• **To do**
Word for word, restate each entry that appears below.

____

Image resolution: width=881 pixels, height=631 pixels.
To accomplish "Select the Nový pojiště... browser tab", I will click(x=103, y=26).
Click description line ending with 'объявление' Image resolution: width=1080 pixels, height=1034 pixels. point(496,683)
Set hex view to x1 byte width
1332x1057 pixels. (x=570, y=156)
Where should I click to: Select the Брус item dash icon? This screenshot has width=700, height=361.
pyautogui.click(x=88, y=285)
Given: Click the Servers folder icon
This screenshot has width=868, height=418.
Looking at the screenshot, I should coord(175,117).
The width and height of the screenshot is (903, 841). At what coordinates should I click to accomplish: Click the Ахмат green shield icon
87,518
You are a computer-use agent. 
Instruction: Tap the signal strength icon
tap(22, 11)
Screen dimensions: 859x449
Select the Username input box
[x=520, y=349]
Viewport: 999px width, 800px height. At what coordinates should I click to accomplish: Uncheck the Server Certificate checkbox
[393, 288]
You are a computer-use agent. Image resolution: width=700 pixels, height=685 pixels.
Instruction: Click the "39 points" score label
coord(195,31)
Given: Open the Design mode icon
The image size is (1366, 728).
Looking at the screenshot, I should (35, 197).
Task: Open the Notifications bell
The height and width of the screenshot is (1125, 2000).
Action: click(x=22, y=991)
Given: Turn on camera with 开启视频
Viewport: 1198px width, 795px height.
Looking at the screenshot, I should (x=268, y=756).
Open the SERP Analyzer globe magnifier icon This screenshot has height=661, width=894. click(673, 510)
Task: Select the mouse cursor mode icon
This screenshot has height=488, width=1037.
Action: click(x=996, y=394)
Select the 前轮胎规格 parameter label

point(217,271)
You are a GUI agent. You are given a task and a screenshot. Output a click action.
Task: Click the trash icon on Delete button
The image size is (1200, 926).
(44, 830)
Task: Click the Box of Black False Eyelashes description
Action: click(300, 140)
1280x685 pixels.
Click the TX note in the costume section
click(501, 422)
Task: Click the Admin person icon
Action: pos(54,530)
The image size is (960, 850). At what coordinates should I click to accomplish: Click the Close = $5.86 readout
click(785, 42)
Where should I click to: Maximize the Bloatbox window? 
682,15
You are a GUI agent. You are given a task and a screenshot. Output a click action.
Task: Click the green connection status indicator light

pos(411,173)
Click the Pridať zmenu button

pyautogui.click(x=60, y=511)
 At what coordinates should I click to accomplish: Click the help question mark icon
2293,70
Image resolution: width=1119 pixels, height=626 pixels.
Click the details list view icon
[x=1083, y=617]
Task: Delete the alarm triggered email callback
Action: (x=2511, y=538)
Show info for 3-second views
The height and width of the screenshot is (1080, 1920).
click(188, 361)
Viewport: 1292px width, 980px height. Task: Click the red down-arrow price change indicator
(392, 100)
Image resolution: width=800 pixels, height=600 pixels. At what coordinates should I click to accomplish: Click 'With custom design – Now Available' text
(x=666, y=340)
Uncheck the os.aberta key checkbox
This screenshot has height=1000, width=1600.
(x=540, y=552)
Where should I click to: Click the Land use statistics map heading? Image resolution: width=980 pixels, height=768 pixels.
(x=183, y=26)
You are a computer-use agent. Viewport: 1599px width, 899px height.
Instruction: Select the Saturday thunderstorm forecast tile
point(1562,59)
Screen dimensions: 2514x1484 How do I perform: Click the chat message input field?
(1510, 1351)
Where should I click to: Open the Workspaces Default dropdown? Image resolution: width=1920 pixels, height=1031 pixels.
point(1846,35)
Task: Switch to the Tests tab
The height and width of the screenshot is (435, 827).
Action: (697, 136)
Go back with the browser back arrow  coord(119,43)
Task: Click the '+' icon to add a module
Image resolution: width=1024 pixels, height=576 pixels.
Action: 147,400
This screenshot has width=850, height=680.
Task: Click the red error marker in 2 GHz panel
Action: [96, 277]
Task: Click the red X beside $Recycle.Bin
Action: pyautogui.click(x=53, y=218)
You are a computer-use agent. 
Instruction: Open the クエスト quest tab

____

• **Reply to the task**
Image resolution: width=881 pixels, height=631 pixels.
To accomplish "Select the Nový pojiště... browser tab", I will click(x=103, y=26).
Click description line ending with 'объявление' Image resolution: width=1080 pixels, height=1034 pixels. point(496,683)
Set hex view to x1 byte width
1332x1057 pixels. (x=570, y=156)
Where should I click to: Select the Брус item dash icon? This screenshot has width=700, height=361.
pyautogui.click(x=88, y=285)
Given: Click the Servers folder icon
This screenshot has width=868, height=418.
Looking at the screenshot, I should coord(175,117).
The width and height of the screenshot is (903, 841). At what coordinates should I click to accomplish: Click the Ахмат green shield icon
87,518
You are a computer-use agent. 
Instruction: Tap the signal strength icon
tap(22, 11)
Screen dimensions: 859x449
Select the Username input box
[x=520, y=349]
Viewport: 999px width, 800px height. At what coordinates should I click to accomplish: Uncheck the Server Certificate checkbox
[393, 288]
You are a computer-use agent. Image resolution: width=700 pixels, height=685 pixels.
Instruction: Click the "39 points" score label
coord(195,31)
Given: Open the Design mode icon
The image size is (1366, 728).
Looking at the screenshot, I should (35, 197).
Task: Open the Notifications bell
The height and width of the screenshot is (1125, 2000).
Action: click(x=22, y=991)
Given: Turn on camera with 开启视频
Viewport: 1198px width, 795px height.
Looking at the screenshot, I should (x=268, y=756).
Open the SERP Analyzer globe magnifier icon This screenshot has height=661, width=894. click(673, 510)
Task: Select the mouse cursor mode icon
This screenshot has height=488, width=1037.
Action: click(x=996, y=394)
Select the 前轮胎规格 parameter label

point(217,271)
You are a GUI agent. You are given a task and a screenshot. Output a click action.
Task: Click the trash icon on Delete button
The image size is (1200, 926).
(44, 830)
Task: Click the Box of Black False Eyelashes description
Action: click(300, 140)
1280x685 pixels.
Click the TX note in the costume section
click(501, 422)
Task: Click the Admin person icon
Action: pos(54,530)
The image size is (960, 850). At what coordinates should I click to accomplish: Click the Close = $5.86 readout
click(785, 42)
Where should I click to: Maximize the Bloatbox window? 
682,15
You are a GUI agent. You are given a task and a screenshot. Output a click action.
Task: Click the green connection status indicator light

pos(411,173)
Click the Pridať zmenu button

pyautogui.click(x=60, y=511)
 At what coordinates should I click to accomplish: Click the help question mark icon
2293,70
Image resolution: width=1119 pixels, height=626 pixels.
Click the details list view icon
[x=1083, y=617]
Task: Delete the alarm triggered email callback
Action: (x=2511, y=538)
Show info for 3-second views
The height and width of the screenshot is (1080, 1920).
click(188, 361)
Viewport: 1292px width, 980px height. Task: Click the red down-arrow price change indicator
(392, 100)
Image resolution: width=800 pixels, height=600 pixels. At what coordinates should I click to accomplish: Click 'With custom design – Now Available' text
(x=666, y=340)
Uncheck the os.aberta key checkbox
This screenshot has height=1000, width=1600.
(x=540, y=552)
Where should I click to: Click the Land use statistics map heading? Image resolution: width=980 pixels, height=768 pixels.
(x=183, y=26)
You are a computer-use agent. Viewport: 1599px width, 899px height.
Instruction: Select the Saturday thunderstorm forecast tile
point(1562,59)
Screen dimensions: 2514x1484 How do I perform: Click the chat message input field?
(1510, 1351)
Where should I click to: Open the Workspaces Default dropdown? Image resolution: width=1920 pixels, height=1031 pixels.
point(1846,35)
Task: Switch to the Tests tab
The height and width of the screenshot is (435, 827).
Action: (697, 136)
Go back with the browser back arrow  coord(119,43)
Task: Click the '+' icon to add a module
Image resolution: width=1024 pixels, height=576 pixels.
Action: 147,400
This screenshot has width=850, height=680.
Task: Click the red error marker in 2 GHz panel
Action: [96, 277]
Task: Click the red X beside $Recycle.Bin
Action: pyautogui.click(x=53, y=218)
You are a computer-use agent. 
Instruction: Open the クエスト quest tab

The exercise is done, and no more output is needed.